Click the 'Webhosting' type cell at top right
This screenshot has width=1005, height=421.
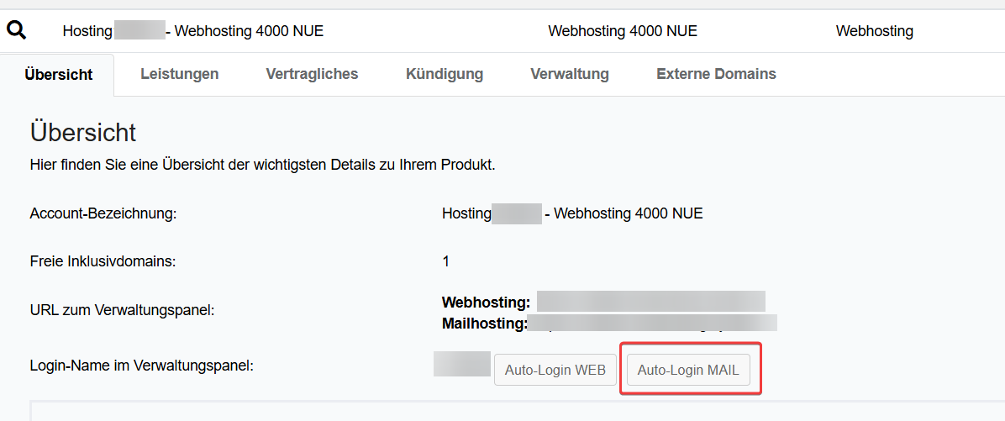[x=874, y=31]
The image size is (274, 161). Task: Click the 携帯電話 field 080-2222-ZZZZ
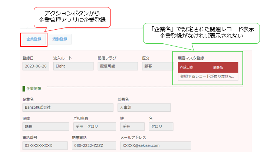coord(94,145)
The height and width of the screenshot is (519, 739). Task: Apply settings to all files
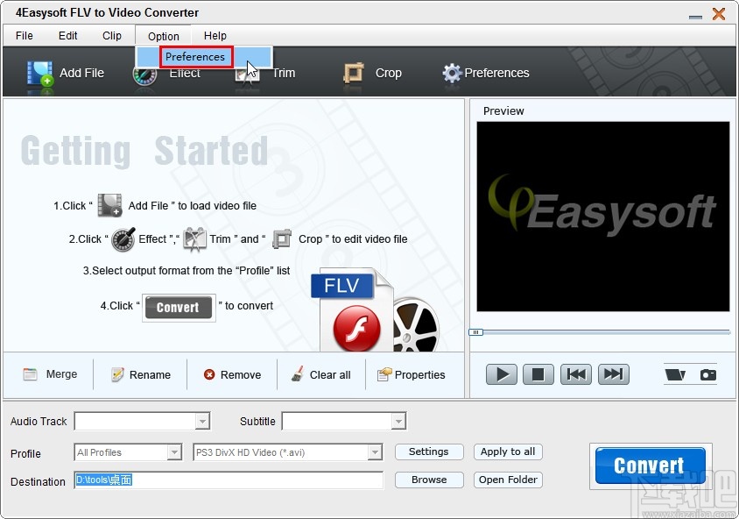point(508,451)
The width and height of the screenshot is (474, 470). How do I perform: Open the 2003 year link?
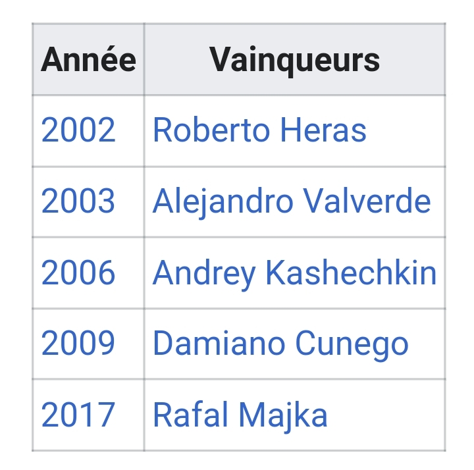pos(78,201)
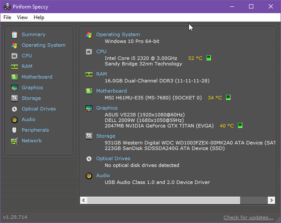Click the Summary clipboard icon in sidebar
The image size is (281, 223).
click(x=14, y=34)
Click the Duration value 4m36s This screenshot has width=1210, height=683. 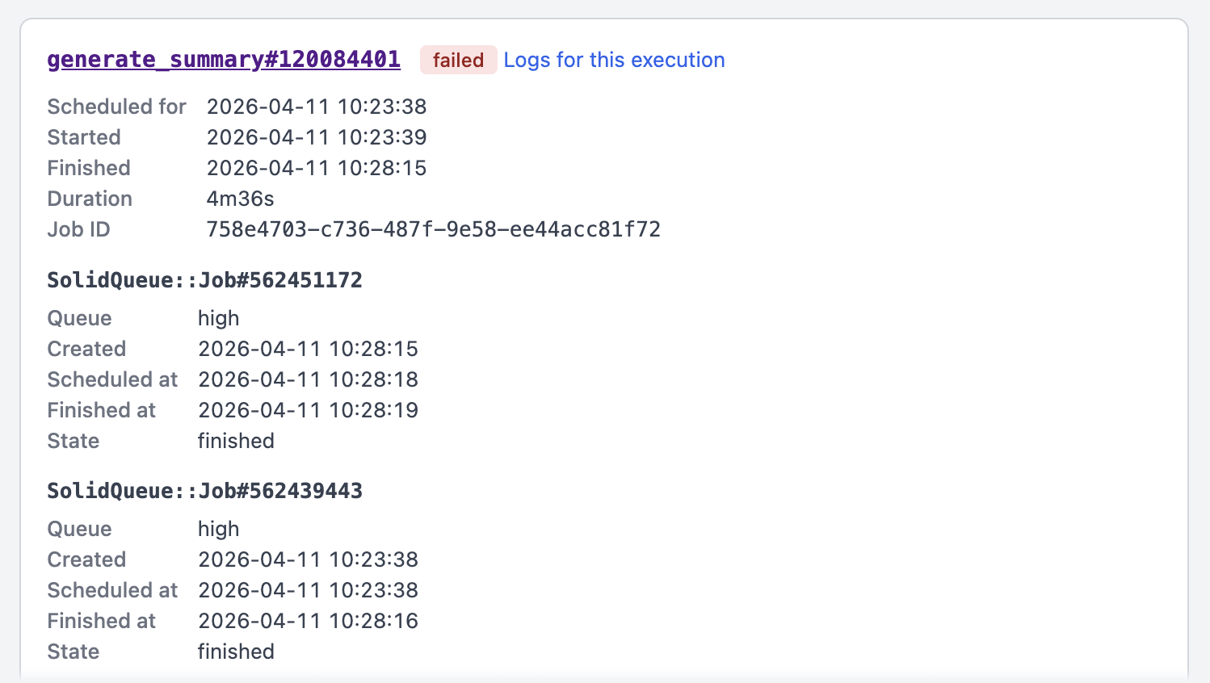[x=240, y=198]
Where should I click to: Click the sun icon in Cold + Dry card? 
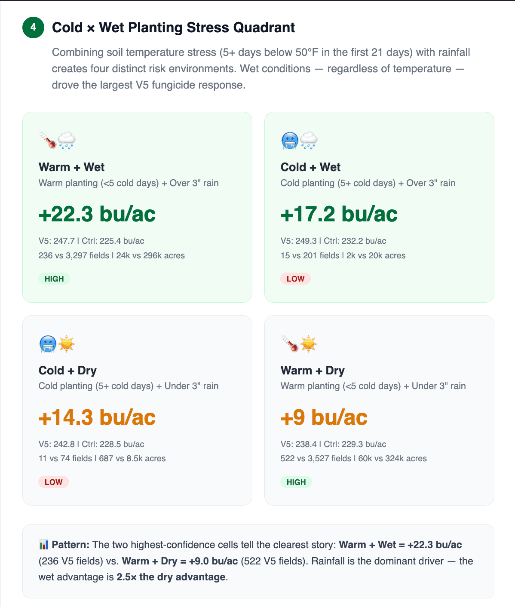(67, 344)
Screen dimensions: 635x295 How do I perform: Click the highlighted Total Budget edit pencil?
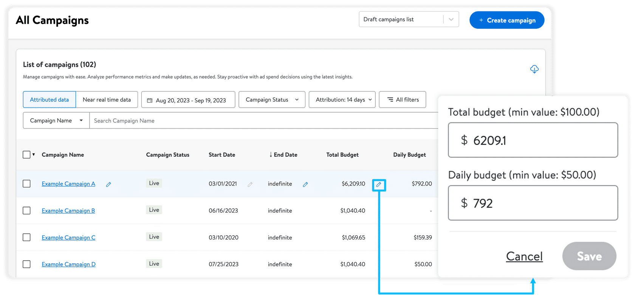tap(379, 185)
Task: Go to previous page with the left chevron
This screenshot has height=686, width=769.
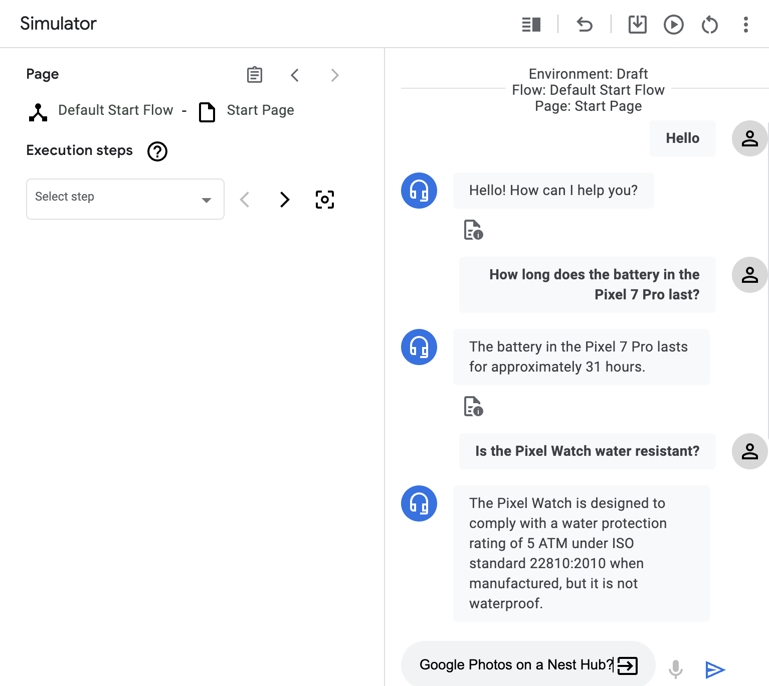Action: (x=295, y=75)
--
> [Assigned task]
Output, exactly and only, the lines beginning with the one that contains "Screen dimensions: 635x295" and ending at the last line of the records above. Drop the pictures.

> [Answer to this problem]
Screen dimensions: 635x295 How do I perform: Click the highlighted Total Budget edit pencil?
tap(379, 185)
Task: Go to previous page with the left chevron
This screenshot has height=686, width=769.
Action: (x=295, y=75)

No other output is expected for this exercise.